**Records to use**:

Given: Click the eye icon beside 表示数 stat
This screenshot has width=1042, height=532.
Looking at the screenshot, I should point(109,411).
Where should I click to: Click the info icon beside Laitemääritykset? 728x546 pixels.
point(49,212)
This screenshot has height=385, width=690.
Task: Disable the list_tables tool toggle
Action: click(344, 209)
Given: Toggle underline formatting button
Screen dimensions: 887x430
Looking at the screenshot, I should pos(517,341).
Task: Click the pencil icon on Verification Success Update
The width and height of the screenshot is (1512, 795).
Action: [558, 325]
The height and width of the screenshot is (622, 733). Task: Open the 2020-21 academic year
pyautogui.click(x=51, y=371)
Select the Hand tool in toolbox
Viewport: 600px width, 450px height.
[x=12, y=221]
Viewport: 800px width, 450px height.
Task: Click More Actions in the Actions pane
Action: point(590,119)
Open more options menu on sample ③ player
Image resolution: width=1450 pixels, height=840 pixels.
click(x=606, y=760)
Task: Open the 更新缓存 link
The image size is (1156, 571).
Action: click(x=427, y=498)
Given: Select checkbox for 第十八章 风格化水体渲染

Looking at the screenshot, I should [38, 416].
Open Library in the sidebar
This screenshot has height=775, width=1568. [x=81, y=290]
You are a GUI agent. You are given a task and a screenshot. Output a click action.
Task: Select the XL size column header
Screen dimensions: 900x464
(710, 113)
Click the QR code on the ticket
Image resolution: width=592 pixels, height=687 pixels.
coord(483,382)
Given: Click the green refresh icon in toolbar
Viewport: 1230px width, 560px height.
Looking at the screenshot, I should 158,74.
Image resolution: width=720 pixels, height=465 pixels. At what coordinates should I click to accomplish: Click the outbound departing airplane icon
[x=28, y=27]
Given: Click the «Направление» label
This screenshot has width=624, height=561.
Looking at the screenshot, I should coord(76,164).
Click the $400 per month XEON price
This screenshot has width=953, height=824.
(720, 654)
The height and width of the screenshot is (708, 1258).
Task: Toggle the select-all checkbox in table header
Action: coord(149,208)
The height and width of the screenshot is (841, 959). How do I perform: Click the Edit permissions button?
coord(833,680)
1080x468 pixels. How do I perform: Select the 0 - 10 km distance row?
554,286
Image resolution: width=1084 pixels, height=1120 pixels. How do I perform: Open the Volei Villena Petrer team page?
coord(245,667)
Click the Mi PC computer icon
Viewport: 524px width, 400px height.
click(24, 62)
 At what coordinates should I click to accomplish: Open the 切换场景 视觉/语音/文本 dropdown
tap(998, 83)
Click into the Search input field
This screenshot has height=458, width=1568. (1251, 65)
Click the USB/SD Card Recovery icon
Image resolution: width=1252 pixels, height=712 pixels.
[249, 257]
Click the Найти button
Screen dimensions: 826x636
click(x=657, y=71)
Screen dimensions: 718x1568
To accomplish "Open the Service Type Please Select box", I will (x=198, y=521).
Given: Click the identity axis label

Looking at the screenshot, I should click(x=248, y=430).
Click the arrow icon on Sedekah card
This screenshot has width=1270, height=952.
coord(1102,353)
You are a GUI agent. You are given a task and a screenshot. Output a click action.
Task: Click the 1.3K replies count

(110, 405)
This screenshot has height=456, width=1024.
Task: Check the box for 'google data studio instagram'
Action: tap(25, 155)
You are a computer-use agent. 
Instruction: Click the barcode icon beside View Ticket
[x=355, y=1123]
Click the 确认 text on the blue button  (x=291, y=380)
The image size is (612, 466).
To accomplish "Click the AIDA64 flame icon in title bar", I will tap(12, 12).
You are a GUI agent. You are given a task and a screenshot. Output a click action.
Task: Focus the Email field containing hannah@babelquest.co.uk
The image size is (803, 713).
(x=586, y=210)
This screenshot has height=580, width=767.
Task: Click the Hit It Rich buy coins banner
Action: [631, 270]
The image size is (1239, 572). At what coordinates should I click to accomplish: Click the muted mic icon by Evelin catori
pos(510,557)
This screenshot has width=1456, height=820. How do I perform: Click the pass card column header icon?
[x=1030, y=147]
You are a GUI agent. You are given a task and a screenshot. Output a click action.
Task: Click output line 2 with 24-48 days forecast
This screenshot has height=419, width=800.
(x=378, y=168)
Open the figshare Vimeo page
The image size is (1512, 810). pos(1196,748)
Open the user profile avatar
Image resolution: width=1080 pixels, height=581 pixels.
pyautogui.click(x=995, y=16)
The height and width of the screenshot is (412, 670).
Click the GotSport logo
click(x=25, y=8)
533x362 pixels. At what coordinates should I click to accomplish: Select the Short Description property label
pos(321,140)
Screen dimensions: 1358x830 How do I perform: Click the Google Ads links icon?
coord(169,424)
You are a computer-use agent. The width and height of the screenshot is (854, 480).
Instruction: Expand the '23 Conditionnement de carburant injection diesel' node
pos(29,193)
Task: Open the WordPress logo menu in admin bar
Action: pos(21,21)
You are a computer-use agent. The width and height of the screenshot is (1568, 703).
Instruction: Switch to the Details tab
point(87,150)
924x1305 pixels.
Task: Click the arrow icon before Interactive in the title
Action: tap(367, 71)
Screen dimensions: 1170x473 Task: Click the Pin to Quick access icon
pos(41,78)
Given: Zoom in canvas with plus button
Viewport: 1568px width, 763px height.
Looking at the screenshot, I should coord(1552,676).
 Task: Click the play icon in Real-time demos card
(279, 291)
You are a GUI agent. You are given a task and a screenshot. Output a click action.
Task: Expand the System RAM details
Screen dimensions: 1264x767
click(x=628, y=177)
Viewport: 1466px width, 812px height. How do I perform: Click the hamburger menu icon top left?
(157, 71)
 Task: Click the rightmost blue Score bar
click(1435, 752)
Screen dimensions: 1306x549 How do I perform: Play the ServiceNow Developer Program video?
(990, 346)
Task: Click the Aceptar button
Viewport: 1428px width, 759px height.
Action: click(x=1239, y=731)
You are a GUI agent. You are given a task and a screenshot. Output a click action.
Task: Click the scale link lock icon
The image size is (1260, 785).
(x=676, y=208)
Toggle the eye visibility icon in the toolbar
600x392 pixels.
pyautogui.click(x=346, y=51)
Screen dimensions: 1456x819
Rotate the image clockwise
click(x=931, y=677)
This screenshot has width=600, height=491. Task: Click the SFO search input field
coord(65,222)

**The task**:
Copy the listing above line for line, without changing anything.

**Full answer**:
Given: Click the eye icon beside 表示数 stat
This screenshot has width=1042, height=532.
Looking at the screenshot, I should point(109,411).
Where should I click to: Click the info icon beside Laitemääritykset? 728x546 pixels.
point(49,212)
This screenshot has height=385, width=690.
Task: Disable the list_tables tool toggle
Action: click(344, 209)
Given: Toggle underline formatting button
Screen dimensions: 887x430
Looking at the screenshot, I should pos(517,341).
Task: Click the pencil icon on Verification Success Update
The width and height of the screenshot is (1512, 795).
Action: [558, 325]
The height and width of the screenshot is (622, 733). Task: Open the 2020-21 academic year
pyautogui.click(x=51, y=371)
Select the Hand tool in toolbox
Viewport: 600px width, 450px height.
[x=12, y=221]
Viewport: 800px width, 450px height.
Task: Click More Actions in the Actions pane
Action: point(590,119)
Open more options menu on sample ③ player
Image resolution: width=1450 pixels, height=840 pixels.
click(x=606, y=760)
Task: Open the 更新缓存 link
The image size is (1156, 571).
Action: click(x=427, y=498)
Given: Select checkbox for 第十八章 风格化水体渲染

Looking at the screenshot, I should [38, 416].
Open Library in the sidebar
This screenshot has height=775, width=1568. [x=81, y=290]
You are a GUI agent. You are given a task and a screenshot. Output a click action.
Task: Select the XL size column header
Screen dimensions: 900x464
(710, 113)
Click the QR code on the ticket
Image resolution: width=592 pixels, height=687 pixels.
coord(483,382)
Given: Click the green refresh icon in toolbar
Viewport: 1230px width, 560px height.
Looking at the screenshot, I should 158,74.
Image resolution: width=720 pixels, height=465 pixels. At what coordinates should I click to accomplish: Click the outbound departing airplane icon
[x=28, y=27]
Given: Click the «Направление» label
This screenshot has width=624, height=561.
Looking at the screenshot, I should coord(76,164).
Click the $400 per month XEON price
This screenshot has width=953, height=824.
(720, 654)
The height and width of the screenshot is (708, 1258).
Task: Toggle the select-all checkbox in table header
Action: coord(149,208)
The height and width of the screenshot is (841, 959). How do I perform: Click the Edit permissions button?
coord(833,680)
1080x468 pixels. How do I perform: Select the 0 - 10 km distance row?
554,286
Image resolution: width=1084 pixels, height=1120 pixels. How do I perform: Open the Volei Villena Petrer team page?
coord(245,667)
Click the Mi PC computer icon
Viewport: 524px width, 400px height.
click(24, 62)
 At what coordinates should I click to accomplish: Open the 切换场景 视觉/语音/文本 dropdown
tap(998, 83)
Click into the Search input field
This screenshot has height=458, width=1568. (1251, 65)
Click the USB/SD Card Recovery icon
Image resolution: width=1252 pixels, height=712 pixels.
[249, 257]
Click the Найти button
Screen dimensions: 826x636
click(x=657, y=71)
Screen dimensions: 718x1568
To accomplish "Open the Service Type Please Select box", I will (x=198, y=521).
Given: Click the identity axis label

Looking at the screenshot, I should click(x=248, y=430).
Click the arrow icon on Sedekah card
This screenshot has width=1270, height=952.
coord(1102,353)
You are a GUI agent. You are given a task and a screenshot. Output a click action.
Task: Click the 1.3K replies count

(110, 405)
This screenshot has height=456, width=1024.
Task: Check the box for 'google data studio instagram'
Action: tap(25, 155)
You are a computer-use agent. 
Instruction: Click the barcode icon beside View Ticket
[x=355, y=1123]
Click the 确认 text on the blue button  (x=291, y=380)
The image size is (612, 466).
To accomplish "Click the AIDA64 flame icon in title bar", I will tap(12, 12).
You are a GUI agent. You are given a task and a screenshot. Output a click action.
Task: Focus the Email field containing hannah@babelquest.co.uk
The image size is (803, 713).
(x=586, y=210)
This screenshot has height=580, width=767.
Task: Click the Hit It Rich buy coins banner
Action: [631, 270]
The image size is (1239, 572). At what coordinates should I click to accomplish: Click the muted mic icon by Evelin catori
pos(510,557)
This screenshot has width=1456, height=820. How do I perform: Click the pass card column header icon?
[x=1030, y=147]
You are a GUI agent. You are given a task and a screenshot. Output a click action.
Task: Click output line 2 with 24-48 days forecast
This screenshot has height=419, width=800.
(x=378, y=168)
Open the figshare Vimeo page
The image size is (1512, 810). pos(1196,748)
Open the user profile avatar
Image resolution: width=1080 pixels, height=581 pixels.
pyautogui.click(x=995, y=16)
The height and width of the screenshot is (412, 670).
Click the GotSport logo
click(x=25, y=8)
533x362 pixels. At what coordinates should I click to accomplish: Select the Short Description property label
pos(321,140)
Screen dimensions: 1358x830 How do I perform: Click the Google Ads links icon?
coord(169,424)
You are a computer-use agent. The width and height of the screenshot is (854, 480).
Instruction: Expand the '23 Conditionnement de carburant injection diesel' node
pos(29,193)
Task: Open the WordPress logo menu in admin bar
Action: pos(21,21)
You are a computer-use agent. The width and height of the screenshot is (1568, 703).
Instruction: Switch to the Details tab
point(87,150)
924x1305 pixels.
Task: Click the arrow icon before Interactive in the title
Action: tap(367, 71)
Screen dimensions: 1170x473 Task: Click the Pin to Quick access icon
pos(41,78)
Given: Zoom in canvas with plus button
Viewport: 1568px width, 763px height.
Looking at the screenshot, I should coord(1552,676).
 Task: Click the play icon in Real-time demos card
(279, 291)
You are a GUI agent. You are given a task and a screenshot. Output a click action.
Task: Expand the System RAM details
Screen dimensions: 1264x767
click(x=628, y=177)
Viewport: 1466px width, 812px height. How do I perform: Click the hamburger menu icon top left?
(157, 71)
 Task: Click the rightmost blue Score bar
click(1435, 752)
Screen dimensions: 1306x549 How do I perform: Play the ServiceNow Developer Program video?
(990, 346)
Task: Click the Aceptar button
Viewport: 1428px width, 759px height.
Action: click(x=1239, y=731)
You are a GUI agent. You are given a task and a screenshot. Output a click action.
Task: Click the scale link lock icon
The image size is (1260, 785).
(x=676, y=208)
Toggle the eye visibility icon in the toolbar
600x392 pixels.
pyautogui.click(x=346, y=51)
Screen dimensions: 1456x819
Rotate the image clockwise
click(x=931, y=677)
This screenshot has width=600, height=491. Task: Click the SFO search input field
coord(65,222)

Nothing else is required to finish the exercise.